El «brexit» y sus primeros impactos: pésimo negocio para el Reino Unido

MERCADOS

MABEL RODRÍGUEZ

La salida de la UE ha reforzado y facilitado la consistencia interna de los países miembros: el plan de choque contra la pandemia, de 750.000 millones, hubiera sido inalcanzable por las objeciones de los representantes británicos; el Ejecutivo de Johnson, lejos de recuperar soberanía en aspectos clave cuyas competencias ya ejercía, ha perdido la oportunidad de llegar a acuerdos.

14 mar 2021 . Actualizado a las 05:00 h.

El abandono del Reino Unido de la Unión Europea ha servido para explicar a la ciudadanía europea las reglas de funcionamiento de la UE, incluso aquellas más técnicas (unión aduanera, exigencias de certificaciones, presentación de controles de conformidad, cuotas tarifarias, reglas de equivalencia y de origen, por ejemplo). También ha contribuido para contextualizar la indivisibilidad de las cuatro libertades existentes en Europa (la libre circulación de bienes, de servicios, de capitales y de personas). Y, finalmente, se ha fortalecido la necesidad de la armonización de las normas europeas y la defensa de una leal competencia interna. Estos tres rasgos fueron continuamente subrayados por el representante comunitario, Michel Barnier, a lo largo de las rondas negociadoras con los ingleses.

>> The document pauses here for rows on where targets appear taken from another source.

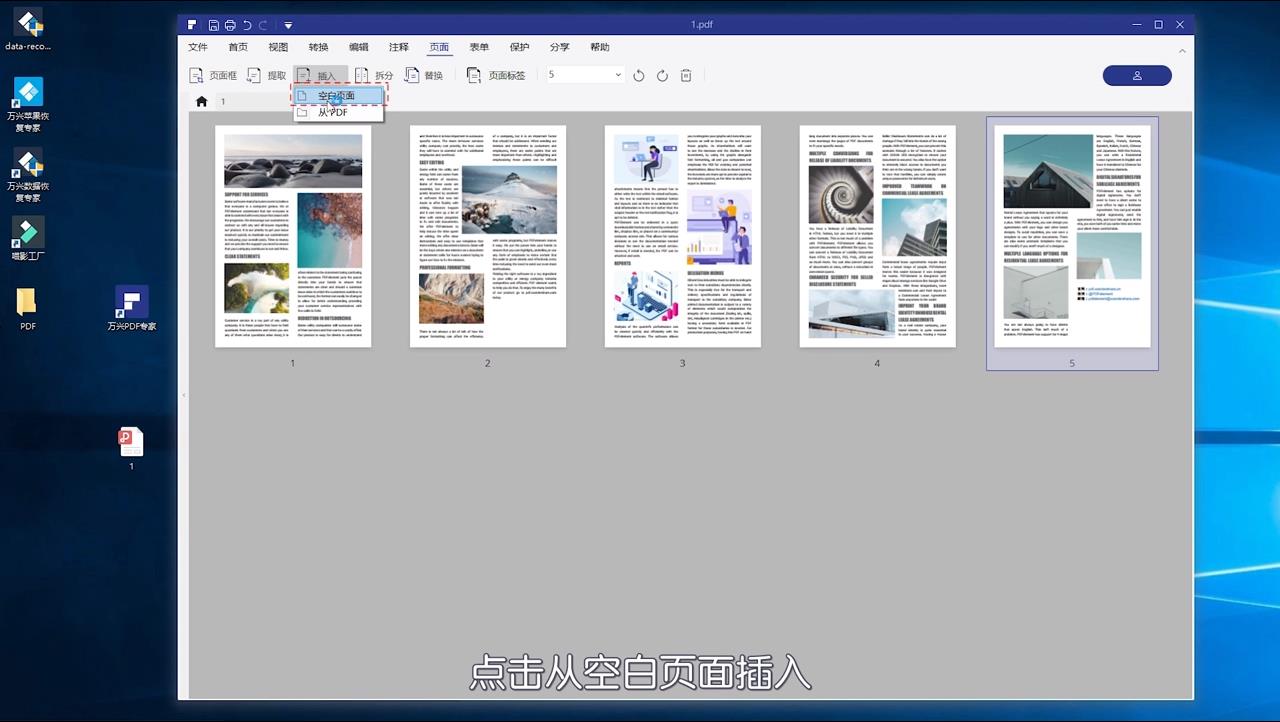Image resolution: width=1280 pixels, height=722 pixels.
Task: Choose 空白页面 from insert menu
Action: pos(337,96)
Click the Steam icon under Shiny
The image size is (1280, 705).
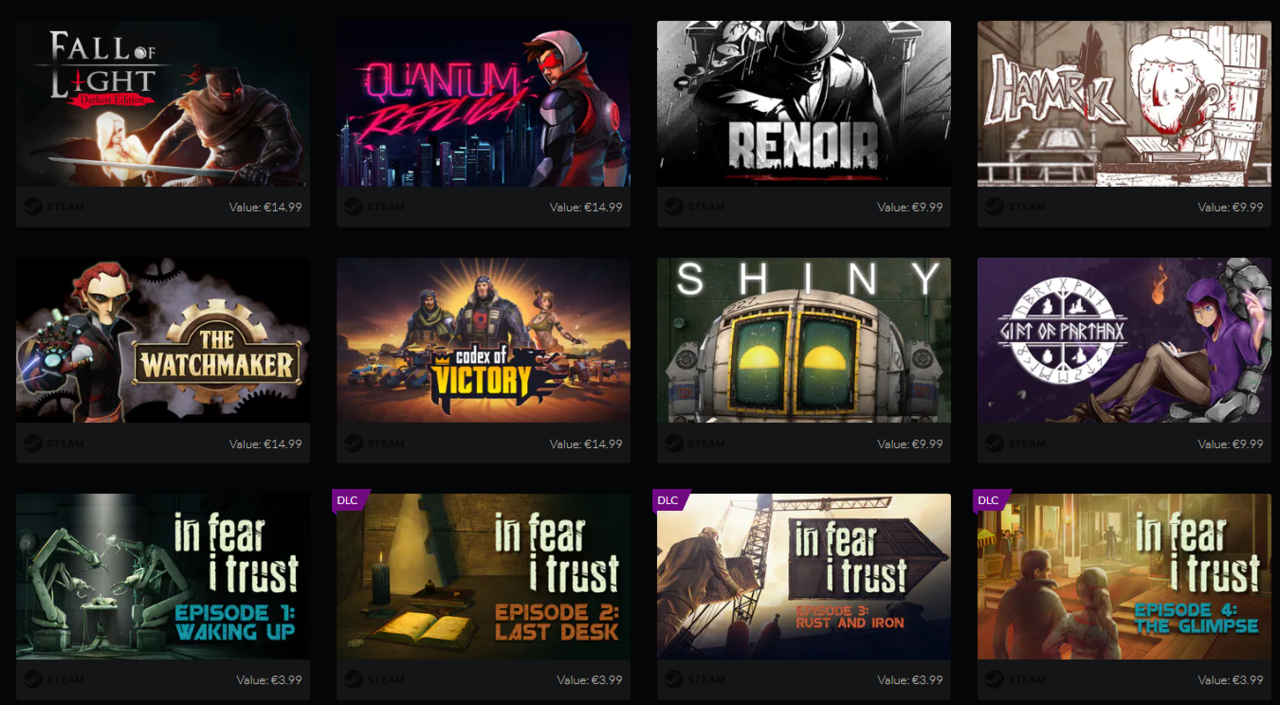pyautogui.click(x=674, y=443)
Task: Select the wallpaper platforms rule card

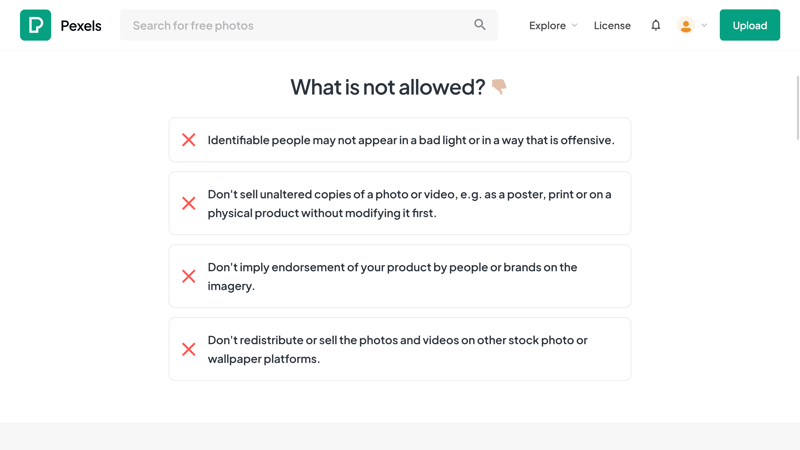Action: (x=400, y=349)
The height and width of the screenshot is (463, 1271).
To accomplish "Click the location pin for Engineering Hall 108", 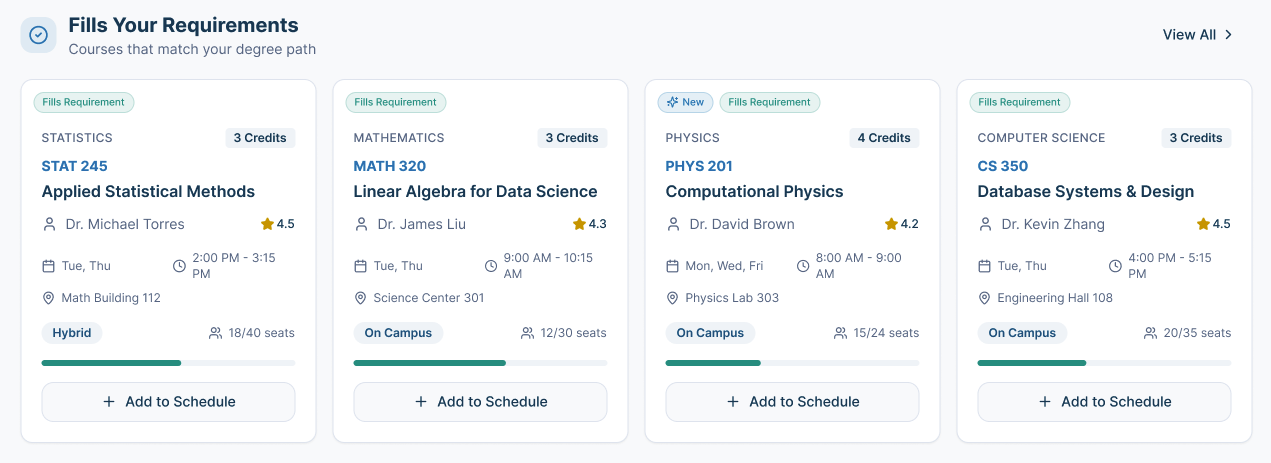I will point(985,298).
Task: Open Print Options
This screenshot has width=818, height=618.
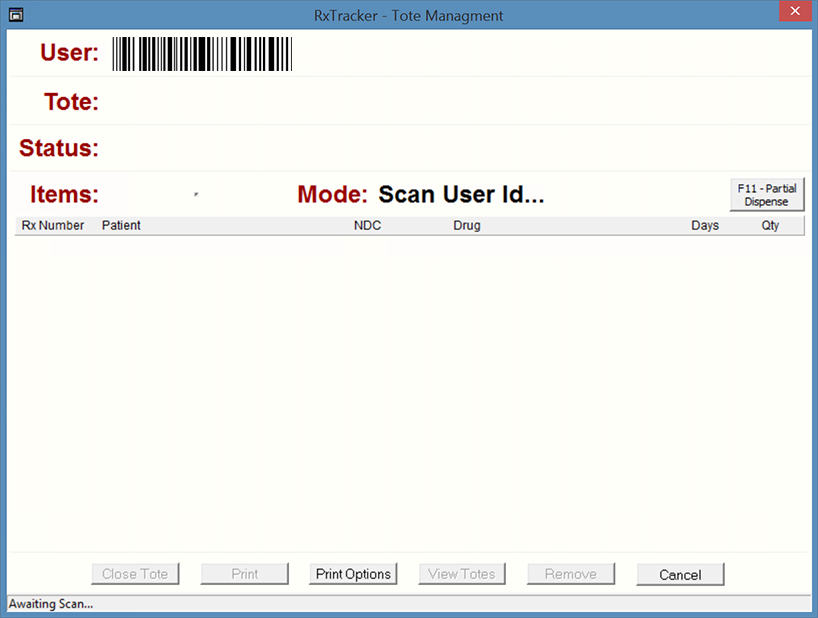Action: pos(354,574)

Si se tuviera que resaltar lo positivo de la negociación diría que la UE evitó la existencia de una división entre Estados miembros que hubiera significado una situación de fragilidad en las posiciones de negociación ante Londres. En segundo término, que la UE siempre se mantuvo firme en defensa de la cohesión interna alrededor de la estrategia de negociación. Y, en tercer lugar, que tanto el procedimiento de negociación como el texto final se aprobaron sin demora por parte del Consejo. Podríamos decir, por lo tanto, que la UE ha combinado secreto y transparencia, haciendo valer la presión de la sociedad civil con los posibles precedentes para futuras negociaciones. Al mismo tiempo, también ha establecido nuevos cauces en lo tocante a las exigencias de disciplina en la aplicación de las normas comunes, con el objetivo de evitar los riesgos y las continuas excepcionalidades. Seguramente, se podrá afirmar que la UE ha asegurado la consolidación de los diferentes aspectos claves de los principios comunitarios y de los marcos negociadores.

Viene a cuento esta introducción para poder hacer un análisis comparativo con la posición mantenida por el Gobierno de Boris Johnson. En el Reino Unido cada día aparecen estudios y análisis, el de la London School of Economics o el del Banco de Inglaterra, que continúan advirtiendo que lo logrado es un acuerdo perjudicial para la economía británica; que evidencia numerosas incongruencias a la luz de las proclamas del primer ministro; y que llama la atención de los distintos criterios que fueron avalando decisiones políticas, la mayoría de ellas no deseables, ni aconsejables.